As we closed up the “office” for the day I thought that these first two hours might be likened to skiing an unfamiliar course. We take the first part easy and then when we break into the open we’re still careful, but know that the rest of the run will be all downhill and fast.
“Thanks for the ride, Lew,” I said as I climbed out of the seat.
Lew looked out the window at the bright sunny sky where we had just been. “It sure has been a good day, hasn’t it, Dix?” he said.
I knew that he wasn’t referring entirely to the weather.
A news conference was held in a small office building belonging to the airport. Then everyone left. No big celebration, as happens after first flights today. Dad, Dix, and Shuly had all left their cars at the Renton Airport. Luckily, Boeing had a station wagon waiting at Paine Field and hauled them back to Renton to retrieve their cars. “There was a restaurant right across the street from the Renton Airport,” Dad said. “We really hadn’t had anything to eat, so we went over there and decided to have lunch and a celebratory drink or two. Then we went home.”
An anticlimactic ending to an exciting and historic morning.
In 1984, production of the 727 ended with 1,832 built and 1,831 delivered. Boeing kept one as a corporate plane.
Boeing test pilots were required to stop flying at age 60; my father reached that milestone in May of 1984. He took a 737 on a test flight the day before his birthday, his last official flight as a test pilot. (And he rolled that 737. Secretly rolling commercial jets during testing is a whole other story, covered in the book.) But it turns out my father had one last test flight to fly.
I recently learned that flight actually wasn’t my father’s last time flying a Boeing jet.

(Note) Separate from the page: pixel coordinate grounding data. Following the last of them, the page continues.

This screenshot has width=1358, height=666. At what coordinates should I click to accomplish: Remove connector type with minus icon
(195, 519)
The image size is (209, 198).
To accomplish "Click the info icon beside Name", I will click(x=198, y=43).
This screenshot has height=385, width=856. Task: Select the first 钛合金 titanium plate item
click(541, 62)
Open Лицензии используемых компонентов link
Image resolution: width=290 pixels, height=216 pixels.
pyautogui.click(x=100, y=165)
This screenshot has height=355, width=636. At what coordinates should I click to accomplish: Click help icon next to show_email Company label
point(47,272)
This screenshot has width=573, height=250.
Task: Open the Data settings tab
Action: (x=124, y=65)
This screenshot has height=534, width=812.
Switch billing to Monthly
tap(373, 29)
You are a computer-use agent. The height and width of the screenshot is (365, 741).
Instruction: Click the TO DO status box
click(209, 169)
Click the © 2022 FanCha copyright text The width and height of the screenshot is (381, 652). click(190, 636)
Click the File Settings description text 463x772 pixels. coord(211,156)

Retired Boeing test pilot John Cashman, who pilot on the first flight of the 777, informed me that my father not only flew the first 727 out of Renton Field in 1963, but also the first flight of the last 727 from that same airport twenty-one years later.

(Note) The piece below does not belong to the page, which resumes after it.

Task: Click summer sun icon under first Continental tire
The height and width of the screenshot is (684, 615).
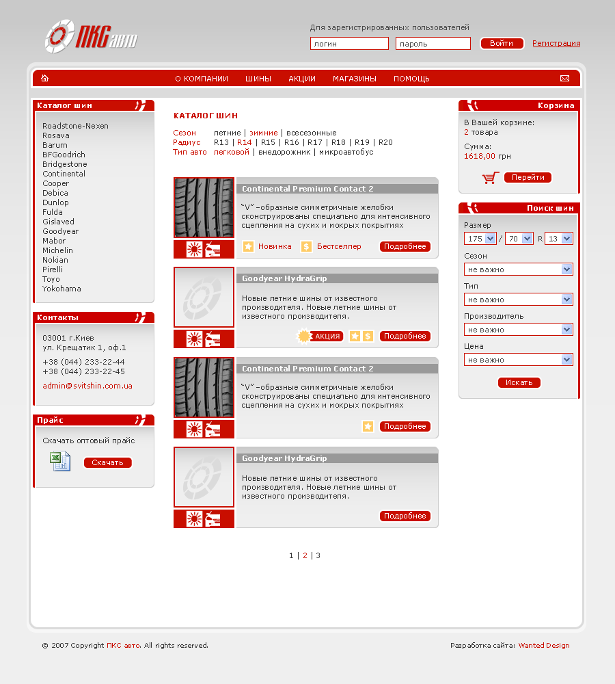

On August 14, 1984, there was a rollout ceremony for the final 727. The original flight crew—my father, copilot Dix Loesch, and flight test engineer M. K. “Shuly” Shulenberger—participated in the festivities.
Two weeks later—three months after my father’s sixtieth birthday—John was captain of the first flight of that last 727, built for Federal Express. Paul Leckman was copilot. Dad went along, aware of the historic significance of this last first flight and making a memorable bookend to his career association with the airplane. “I offered Lew my seat at the end of the runway,” John said. “He flew the first and last parts of the flight, with a landing at Boeing Field. He never lost his smile.”
The last 727 in commercial service – with Iran Aseman Airlines – made its final flight in January of this year, bringing to a close 55 years of service with airlines around the world. There are still 42 727s flying cargo, however, so one might still see one soaring overhead.
The original 727 – known as E1 – was flown by United Airlines until retired. The airplane was eventually donated to the Museum of Flight in Seattle. After sitting for years on the tarmac at Everett’s Paine Field, where the Museum has its Restoration Center, E1 was restored for one last short flight on March 2, 2016 to Boeing Field in Seattle, where it’s now on permanent static display at the Museum of Flight.
My father made 1,845 flights in the 727 series of airplanes; some 3,200 flight hours. Among all the commercial jets he tested and flew over the course of his career at Boeing – from the 707 through the 767 – the 727 was always his favorite.
(Cover photo: 727 rollout at Renton Field. Boeing Archives.)